Desde el punto de vista de la salud, vapear es malo…, dicen que tanto como fumar.
Y también puede generar incendios, como los ocasionados por un cigarrillo mal o no apagado, dejado sobre la cama.
Pero la mayoría de las “explosiones de vaping” son causadas, no durante el uso del vapeador, si no por llevar baterías sueltas en los bolsillos de los pantalones o en un bolso, junto a llaves o monedas,
Pues, si la baterías de repuesto no tienen sus polos + y – protegidos, pueden producirse “chispas” que lleguen a provocar ese incendio.
Así debió ocurrir en un vuelo de las Azores a París, en el que viajaba un miembro de nuestra Junta Directiva, Emilio Mateos Ortega, bombero de profesión, ya jubilado.
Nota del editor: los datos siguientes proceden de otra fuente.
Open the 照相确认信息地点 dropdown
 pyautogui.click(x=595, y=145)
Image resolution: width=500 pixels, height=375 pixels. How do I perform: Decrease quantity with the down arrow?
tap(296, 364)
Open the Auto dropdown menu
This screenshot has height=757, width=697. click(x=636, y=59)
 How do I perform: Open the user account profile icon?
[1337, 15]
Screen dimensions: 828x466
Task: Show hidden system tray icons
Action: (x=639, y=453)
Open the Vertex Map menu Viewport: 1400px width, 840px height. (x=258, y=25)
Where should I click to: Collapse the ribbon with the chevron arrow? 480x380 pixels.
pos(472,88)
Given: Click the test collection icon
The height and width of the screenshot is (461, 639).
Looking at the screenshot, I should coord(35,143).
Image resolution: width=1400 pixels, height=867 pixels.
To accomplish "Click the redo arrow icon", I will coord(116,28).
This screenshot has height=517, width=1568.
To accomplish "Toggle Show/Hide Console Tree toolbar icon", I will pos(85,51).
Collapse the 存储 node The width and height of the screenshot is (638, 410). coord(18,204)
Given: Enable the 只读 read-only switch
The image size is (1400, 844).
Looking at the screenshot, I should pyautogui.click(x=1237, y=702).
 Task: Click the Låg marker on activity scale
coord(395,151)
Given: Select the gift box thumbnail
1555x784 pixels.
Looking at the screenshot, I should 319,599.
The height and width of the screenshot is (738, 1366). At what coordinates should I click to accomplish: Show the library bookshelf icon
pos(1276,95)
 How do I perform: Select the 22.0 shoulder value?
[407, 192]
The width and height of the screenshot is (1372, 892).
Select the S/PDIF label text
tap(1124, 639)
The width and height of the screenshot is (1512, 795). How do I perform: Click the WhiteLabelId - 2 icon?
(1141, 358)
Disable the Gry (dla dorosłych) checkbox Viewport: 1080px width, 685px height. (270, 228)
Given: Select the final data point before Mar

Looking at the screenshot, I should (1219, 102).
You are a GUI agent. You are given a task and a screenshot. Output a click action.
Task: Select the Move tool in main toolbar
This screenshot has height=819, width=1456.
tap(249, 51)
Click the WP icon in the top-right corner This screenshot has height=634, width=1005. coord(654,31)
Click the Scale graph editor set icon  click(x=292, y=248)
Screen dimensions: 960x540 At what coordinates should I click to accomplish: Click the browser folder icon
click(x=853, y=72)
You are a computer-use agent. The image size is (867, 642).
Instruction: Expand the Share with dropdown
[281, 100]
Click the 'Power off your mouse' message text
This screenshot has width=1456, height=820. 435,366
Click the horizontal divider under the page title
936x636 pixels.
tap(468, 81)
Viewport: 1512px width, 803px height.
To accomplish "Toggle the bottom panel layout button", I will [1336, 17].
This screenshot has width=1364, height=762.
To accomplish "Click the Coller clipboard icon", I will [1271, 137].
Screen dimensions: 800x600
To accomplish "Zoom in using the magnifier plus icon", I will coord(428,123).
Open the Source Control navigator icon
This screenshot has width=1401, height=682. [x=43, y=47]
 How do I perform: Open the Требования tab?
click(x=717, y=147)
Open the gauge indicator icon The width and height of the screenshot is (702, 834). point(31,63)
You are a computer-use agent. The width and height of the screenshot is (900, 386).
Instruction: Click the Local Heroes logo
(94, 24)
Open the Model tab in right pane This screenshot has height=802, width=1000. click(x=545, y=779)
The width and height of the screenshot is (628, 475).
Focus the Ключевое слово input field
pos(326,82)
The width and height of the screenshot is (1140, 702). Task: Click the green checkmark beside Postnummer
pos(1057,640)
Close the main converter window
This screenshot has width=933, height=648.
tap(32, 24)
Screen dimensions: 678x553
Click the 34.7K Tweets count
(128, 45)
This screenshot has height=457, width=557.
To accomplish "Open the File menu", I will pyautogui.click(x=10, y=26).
Nada más estacionar el avión , y antes de comenzar a salir los pasajeros, se inicio un incendio en la riñonera de uno de ellos, que, de inmediato, la tiro al suelo.
Nuestro compañero, que se encontraba al lado, procedió a extinguirlo a pisotones. Una azafata terminó la maniobra con un extintor.
Los bomberos del aeropuerto, que habían sido alertados, comprobaron que ya no había riesgo y la operación de abandono de la aeronave continuó.
Mientras, agentes de la Gendarmería francesa, se llevaban al involuntario causante de la emergencia.